### What you need to do:
Could you copy each line of the entries that contains "font"?

┌──

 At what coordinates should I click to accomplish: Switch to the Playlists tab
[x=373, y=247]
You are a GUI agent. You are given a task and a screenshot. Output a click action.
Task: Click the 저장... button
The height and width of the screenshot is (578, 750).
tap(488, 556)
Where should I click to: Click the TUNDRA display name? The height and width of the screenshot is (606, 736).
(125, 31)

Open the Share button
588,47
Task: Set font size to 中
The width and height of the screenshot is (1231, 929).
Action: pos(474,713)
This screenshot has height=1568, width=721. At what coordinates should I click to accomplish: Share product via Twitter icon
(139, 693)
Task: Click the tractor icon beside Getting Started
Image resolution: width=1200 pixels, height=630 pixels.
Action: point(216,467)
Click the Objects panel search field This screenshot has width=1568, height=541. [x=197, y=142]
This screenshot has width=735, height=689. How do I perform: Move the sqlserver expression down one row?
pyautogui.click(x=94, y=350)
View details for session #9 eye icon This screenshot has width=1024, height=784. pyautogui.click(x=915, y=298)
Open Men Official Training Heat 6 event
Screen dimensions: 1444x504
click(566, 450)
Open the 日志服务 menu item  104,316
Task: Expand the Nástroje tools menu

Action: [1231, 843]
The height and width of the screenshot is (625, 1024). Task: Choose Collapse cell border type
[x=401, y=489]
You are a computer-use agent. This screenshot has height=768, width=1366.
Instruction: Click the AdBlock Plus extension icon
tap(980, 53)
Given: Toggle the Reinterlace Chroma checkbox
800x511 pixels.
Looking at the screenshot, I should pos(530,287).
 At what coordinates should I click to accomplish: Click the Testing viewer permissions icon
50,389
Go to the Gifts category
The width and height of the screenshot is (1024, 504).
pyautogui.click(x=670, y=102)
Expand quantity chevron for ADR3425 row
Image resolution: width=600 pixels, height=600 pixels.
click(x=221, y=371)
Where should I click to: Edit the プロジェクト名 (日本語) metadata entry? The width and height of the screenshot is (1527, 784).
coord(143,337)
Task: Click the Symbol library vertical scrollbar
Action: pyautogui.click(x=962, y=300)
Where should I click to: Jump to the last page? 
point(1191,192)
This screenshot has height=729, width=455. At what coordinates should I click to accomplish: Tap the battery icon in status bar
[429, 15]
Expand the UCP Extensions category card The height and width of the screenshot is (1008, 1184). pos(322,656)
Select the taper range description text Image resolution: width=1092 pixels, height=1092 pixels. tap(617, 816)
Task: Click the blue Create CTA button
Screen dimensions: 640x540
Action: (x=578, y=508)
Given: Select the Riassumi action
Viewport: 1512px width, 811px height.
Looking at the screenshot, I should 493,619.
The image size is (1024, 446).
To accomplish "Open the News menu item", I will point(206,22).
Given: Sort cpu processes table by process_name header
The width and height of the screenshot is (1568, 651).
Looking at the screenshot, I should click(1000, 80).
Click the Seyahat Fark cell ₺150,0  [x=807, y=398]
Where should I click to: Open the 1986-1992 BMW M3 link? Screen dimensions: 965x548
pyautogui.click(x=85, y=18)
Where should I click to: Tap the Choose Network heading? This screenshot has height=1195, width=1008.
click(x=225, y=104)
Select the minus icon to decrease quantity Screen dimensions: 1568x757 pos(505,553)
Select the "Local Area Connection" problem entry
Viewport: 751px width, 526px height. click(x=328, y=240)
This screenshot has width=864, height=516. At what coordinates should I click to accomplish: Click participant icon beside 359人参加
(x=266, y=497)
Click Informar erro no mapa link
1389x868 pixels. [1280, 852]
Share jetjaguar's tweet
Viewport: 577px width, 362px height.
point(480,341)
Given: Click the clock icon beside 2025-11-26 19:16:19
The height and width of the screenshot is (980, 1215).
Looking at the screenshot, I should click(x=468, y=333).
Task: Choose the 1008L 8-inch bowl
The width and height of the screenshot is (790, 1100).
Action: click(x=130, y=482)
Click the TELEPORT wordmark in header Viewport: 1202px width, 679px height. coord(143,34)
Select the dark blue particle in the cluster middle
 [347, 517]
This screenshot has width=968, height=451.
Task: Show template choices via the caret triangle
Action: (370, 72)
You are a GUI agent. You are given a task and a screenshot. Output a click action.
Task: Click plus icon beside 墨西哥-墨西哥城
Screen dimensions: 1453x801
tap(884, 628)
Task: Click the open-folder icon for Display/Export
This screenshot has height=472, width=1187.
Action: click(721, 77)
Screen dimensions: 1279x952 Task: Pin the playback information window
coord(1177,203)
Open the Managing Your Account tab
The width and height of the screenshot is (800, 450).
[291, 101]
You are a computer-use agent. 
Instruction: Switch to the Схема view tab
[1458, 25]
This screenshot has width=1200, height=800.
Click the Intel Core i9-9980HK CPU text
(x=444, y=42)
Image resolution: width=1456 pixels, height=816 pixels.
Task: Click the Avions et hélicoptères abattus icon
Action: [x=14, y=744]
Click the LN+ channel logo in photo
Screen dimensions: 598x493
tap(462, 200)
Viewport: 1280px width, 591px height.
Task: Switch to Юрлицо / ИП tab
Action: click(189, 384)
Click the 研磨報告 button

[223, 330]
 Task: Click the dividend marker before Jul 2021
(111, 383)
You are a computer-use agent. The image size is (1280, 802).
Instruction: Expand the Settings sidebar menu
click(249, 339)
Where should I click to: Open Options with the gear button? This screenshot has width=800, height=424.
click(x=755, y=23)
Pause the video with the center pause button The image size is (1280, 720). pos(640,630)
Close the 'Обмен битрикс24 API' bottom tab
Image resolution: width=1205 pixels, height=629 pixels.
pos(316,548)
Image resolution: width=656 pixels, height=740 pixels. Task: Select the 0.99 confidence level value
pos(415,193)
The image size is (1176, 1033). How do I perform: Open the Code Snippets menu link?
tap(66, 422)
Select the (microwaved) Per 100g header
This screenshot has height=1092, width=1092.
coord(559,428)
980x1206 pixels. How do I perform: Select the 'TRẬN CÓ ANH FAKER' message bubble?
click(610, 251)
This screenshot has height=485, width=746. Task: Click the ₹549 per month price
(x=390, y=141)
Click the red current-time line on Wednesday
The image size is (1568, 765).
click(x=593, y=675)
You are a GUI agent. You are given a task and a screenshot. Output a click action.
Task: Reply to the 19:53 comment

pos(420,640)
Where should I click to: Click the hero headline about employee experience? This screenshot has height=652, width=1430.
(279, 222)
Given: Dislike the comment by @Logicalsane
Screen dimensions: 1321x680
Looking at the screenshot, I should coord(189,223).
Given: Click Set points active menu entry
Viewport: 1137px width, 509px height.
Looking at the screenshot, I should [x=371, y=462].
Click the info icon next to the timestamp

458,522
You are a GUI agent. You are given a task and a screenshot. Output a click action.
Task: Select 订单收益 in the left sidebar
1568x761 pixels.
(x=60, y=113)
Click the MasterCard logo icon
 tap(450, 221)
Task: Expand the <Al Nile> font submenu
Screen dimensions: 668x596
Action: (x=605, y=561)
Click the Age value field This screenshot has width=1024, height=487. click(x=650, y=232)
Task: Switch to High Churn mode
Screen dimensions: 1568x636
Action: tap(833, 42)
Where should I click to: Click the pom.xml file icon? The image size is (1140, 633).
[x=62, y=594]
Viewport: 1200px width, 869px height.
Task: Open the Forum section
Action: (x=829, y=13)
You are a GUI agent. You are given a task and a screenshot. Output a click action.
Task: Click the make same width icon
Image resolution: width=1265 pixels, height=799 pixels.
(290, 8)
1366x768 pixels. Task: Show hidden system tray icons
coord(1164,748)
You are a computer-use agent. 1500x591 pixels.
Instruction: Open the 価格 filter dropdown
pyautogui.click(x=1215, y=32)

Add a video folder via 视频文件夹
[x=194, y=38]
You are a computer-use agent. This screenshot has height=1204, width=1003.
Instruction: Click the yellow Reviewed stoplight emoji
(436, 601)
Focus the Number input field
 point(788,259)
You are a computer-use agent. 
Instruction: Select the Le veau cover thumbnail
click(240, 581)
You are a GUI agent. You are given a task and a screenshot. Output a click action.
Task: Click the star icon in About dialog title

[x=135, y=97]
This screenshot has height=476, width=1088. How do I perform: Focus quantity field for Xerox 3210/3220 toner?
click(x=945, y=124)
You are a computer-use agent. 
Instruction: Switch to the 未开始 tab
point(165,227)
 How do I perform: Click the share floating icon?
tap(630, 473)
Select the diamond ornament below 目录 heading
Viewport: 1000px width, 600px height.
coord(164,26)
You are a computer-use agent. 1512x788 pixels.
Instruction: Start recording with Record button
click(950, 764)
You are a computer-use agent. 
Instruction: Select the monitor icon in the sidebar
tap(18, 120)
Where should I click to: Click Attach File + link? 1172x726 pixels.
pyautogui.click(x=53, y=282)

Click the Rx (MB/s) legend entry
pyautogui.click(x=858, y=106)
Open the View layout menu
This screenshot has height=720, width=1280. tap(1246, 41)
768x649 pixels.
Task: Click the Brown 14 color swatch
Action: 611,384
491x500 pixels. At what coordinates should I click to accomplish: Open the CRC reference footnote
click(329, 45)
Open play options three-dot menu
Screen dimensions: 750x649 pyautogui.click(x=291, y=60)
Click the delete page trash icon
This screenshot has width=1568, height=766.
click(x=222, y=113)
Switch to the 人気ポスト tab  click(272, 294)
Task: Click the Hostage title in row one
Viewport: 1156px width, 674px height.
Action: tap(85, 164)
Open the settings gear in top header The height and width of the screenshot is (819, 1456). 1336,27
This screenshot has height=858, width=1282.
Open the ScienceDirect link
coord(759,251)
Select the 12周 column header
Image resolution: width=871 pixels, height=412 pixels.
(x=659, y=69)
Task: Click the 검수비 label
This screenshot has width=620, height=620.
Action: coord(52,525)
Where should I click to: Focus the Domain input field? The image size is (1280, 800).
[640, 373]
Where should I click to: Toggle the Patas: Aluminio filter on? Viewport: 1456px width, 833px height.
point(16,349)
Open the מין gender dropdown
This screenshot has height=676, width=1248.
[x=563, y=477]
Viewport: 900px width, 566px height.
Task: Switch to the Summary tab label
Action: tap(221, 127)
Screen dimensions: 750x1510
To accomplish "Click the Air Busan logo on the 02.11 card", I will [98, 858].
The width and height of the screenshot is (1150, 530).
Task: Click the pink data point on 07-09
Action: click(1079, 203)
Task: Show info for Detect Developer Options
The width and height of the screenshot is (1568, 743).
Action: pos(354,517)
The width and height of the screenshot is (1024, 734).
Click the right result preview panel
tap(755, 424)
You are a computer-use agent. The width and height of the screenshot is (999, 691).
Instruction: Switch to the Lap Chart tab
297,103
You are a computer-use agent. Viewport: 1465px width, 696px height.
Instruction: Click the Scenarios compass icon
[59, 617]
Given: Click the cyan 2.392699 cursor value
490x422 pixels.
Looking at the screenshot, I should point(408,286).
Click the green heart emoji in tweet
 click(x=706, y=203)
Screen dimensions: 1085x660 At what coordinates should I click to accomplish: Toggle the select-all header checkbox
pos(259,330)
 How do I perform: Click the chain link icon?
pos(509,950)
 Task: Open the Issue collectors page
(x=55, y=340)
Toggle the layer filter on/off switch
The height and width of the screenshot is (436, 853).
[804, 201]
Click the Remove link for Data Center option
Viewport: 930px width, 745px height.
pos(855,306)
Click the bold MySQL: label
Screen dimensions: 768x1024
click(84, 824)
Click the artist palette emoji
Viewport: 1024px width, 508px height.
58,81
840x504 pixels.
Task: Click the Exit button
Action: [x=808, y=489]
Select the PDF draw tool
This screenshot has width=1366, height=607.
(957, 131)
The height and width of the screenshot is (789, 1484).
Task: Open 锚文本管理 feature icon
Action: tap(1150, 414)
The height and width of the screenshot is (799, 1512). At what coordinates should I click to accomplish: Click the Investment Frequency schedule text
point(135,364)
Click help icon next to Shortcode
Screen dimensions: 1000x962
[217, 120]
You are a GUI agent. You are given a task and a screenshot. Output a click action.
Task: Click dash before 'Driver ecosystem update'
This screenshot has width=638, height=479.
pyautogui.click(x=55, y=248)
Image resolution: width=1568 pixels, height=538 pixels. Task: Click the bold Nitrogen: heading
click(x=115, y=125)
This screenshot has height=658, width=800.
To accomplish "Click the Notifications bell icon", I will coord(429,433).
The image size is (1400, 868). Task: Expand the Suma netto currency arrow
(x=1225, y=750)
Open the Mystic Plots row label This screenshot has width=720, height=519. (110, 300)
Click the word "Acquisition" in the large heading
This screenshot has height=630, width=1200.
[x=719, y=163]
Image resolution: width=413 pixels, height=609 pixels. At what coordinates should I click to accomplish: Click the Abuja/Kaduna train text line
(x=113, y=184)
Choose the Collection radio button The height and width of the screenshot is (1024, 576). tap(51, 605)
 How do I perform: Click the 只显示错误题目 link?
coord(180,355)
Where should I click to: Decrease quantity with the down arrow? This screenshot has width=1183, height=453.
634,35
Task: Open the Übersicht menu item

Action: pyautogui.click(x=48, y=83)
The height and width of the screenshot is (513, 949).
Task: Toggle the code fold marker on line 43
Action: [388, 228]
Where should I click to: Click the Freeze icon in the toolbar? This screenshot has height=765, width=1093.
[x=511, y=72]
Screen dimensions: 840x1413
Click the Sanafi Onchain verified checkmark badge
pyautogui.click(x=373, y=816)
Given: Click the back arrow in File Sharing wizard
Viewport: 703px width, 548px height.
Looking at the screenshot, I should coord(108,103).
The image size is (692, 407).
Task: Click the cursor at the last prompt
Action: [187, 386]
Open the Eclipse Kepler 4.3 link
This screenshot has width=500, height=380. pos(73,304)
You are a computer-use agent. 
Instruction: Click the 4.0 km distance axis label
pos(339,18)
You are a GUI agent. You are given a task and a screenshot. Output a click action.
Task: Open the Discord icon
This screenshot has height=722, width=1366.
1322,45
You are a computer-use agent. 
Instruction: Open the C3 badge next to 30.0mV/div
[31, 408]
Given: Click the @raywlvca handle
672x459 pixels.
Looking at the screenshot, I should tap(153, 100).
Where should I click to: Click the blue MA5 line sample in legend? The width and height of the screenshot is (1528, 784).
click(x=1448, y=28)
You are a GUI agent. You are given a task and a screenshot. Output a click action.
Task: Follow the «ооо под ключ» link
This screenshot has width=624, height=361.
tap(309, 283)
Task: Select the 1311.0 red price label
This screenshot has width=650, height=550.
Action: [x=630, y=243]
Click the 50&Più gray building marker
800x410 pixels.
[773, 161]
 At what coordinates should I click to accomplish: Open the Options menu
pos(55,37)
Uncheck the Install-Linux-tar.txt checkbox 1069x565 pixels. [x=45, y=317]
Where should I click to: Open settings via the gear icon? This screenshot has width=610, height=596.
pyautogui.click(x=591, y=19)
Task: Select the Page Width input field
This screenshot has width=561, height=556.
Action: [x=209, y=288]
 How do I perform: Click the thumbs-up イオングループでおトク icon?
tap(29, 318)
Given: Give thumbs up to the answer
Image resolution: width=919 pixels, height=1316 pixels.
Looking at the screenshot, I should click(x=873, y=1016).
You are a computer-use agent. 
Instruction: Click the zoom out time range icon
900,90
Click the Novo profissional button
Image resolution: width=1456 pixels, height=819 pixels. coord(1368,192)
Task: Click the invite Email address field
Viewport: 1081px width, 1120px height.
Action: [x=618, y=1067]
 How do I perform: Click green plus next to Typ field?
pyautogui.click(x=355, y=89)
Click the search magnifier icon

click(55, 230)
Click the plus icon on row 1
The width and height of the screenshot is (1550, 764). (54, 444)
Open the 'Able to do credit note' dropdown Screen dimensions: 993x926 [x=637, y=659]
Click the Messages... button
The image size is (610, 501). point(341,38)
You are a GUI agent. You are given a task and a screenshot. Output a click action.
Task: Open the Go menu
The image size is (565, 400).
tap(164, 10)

└──

### Expected answer:
Task: Set font size to 中
Task: Expand the <Al Nile> font submenu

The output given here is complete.